──────── DATA ENTRIES

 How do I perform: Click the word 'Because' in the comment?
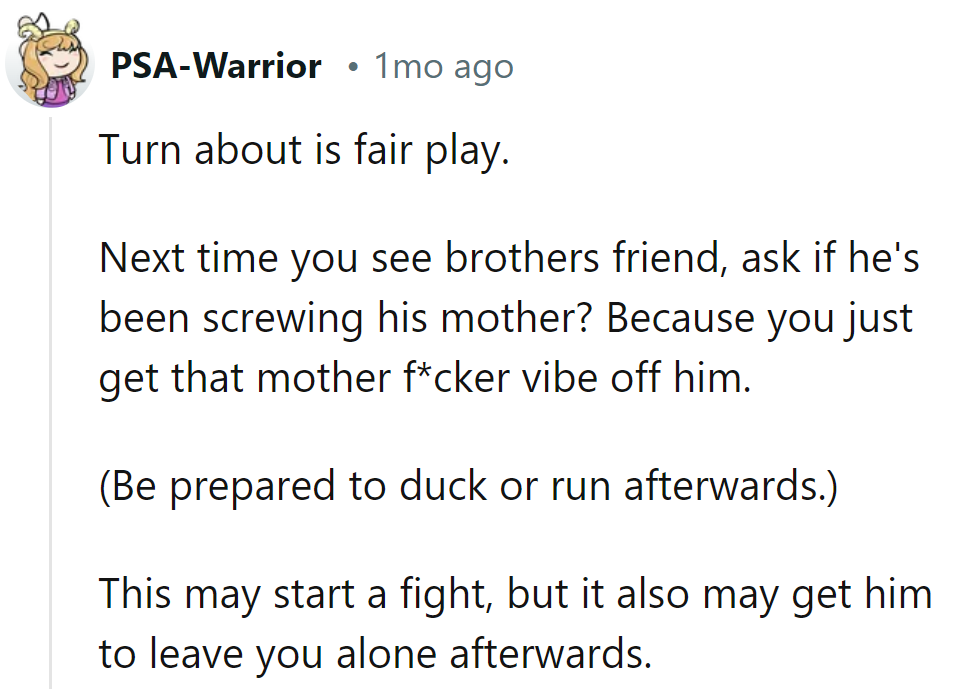coord(680,318)
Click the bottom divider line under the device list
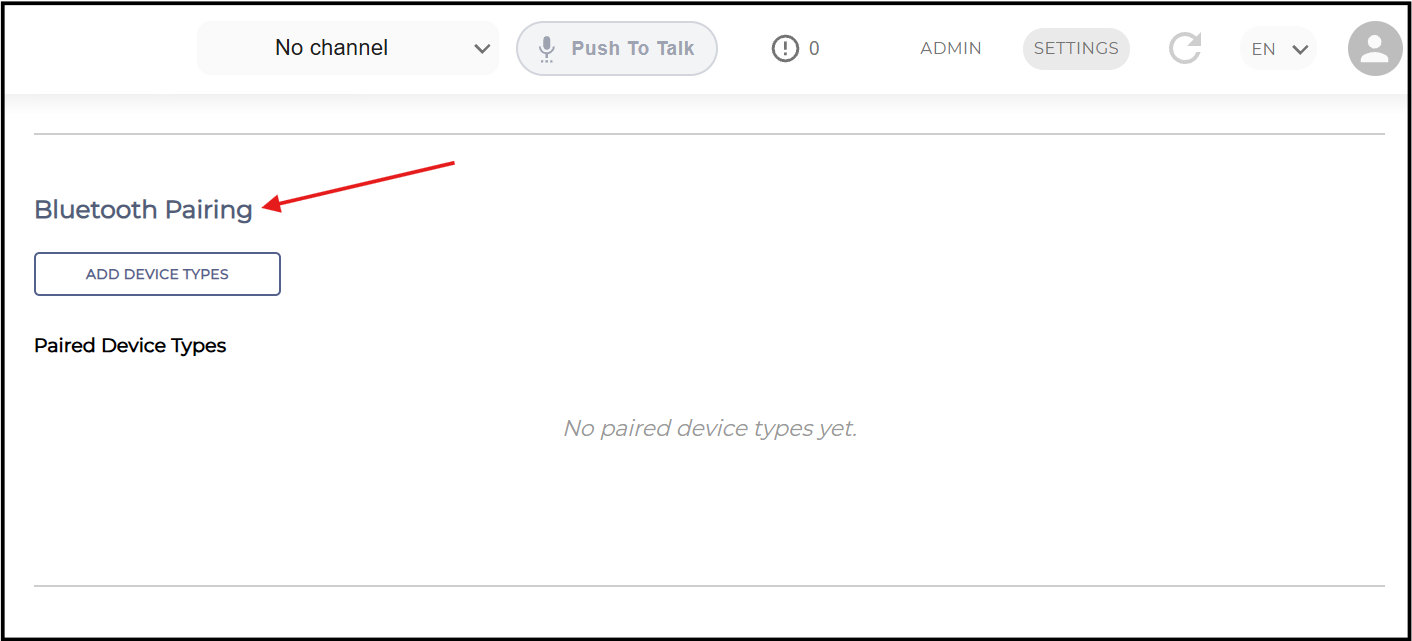The height and width of the screenshot is (641, 1412). pyautogui.click(x=709, y=586)
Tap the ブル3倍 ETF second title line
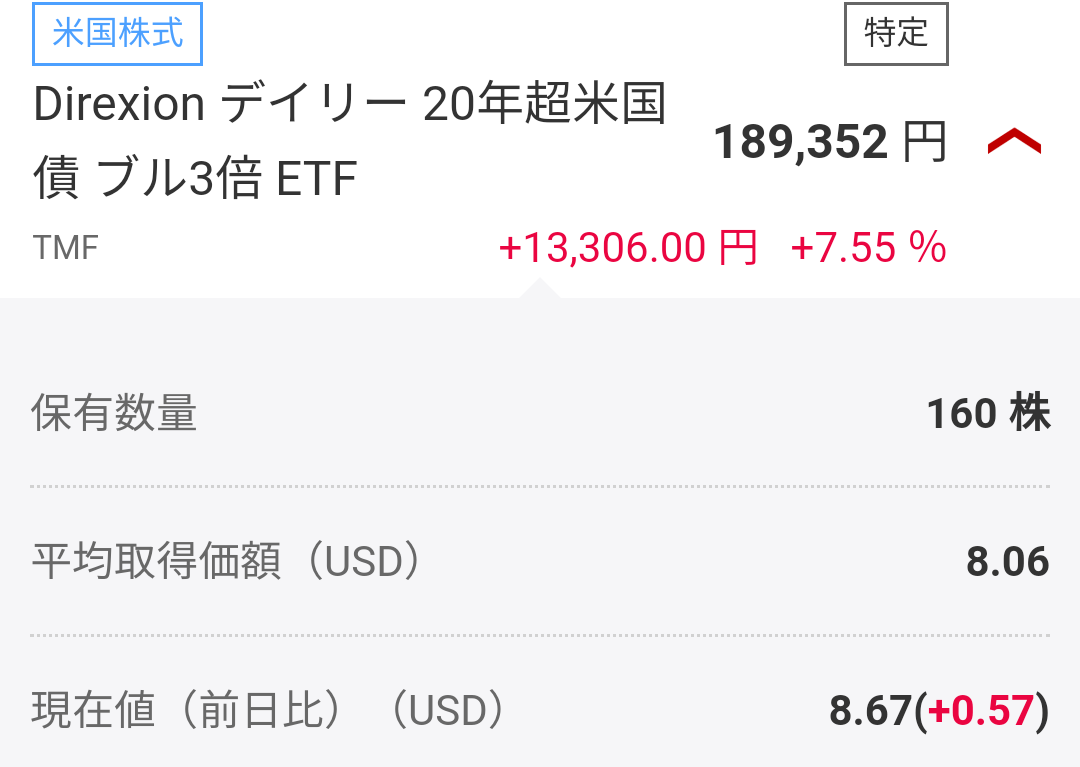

────────────────

Copy out every one of the entries above verbatim, leaving the pictures out of your answer.

 How do I perform: Click the word 'Because' in the comment?
coord(680,318)
Click the bottom divider line under the device list
The height and width of the screenshot is (641, 1412). pyautogui.click(x=709, y=586)
Tap the ブル3倍 ETF second title line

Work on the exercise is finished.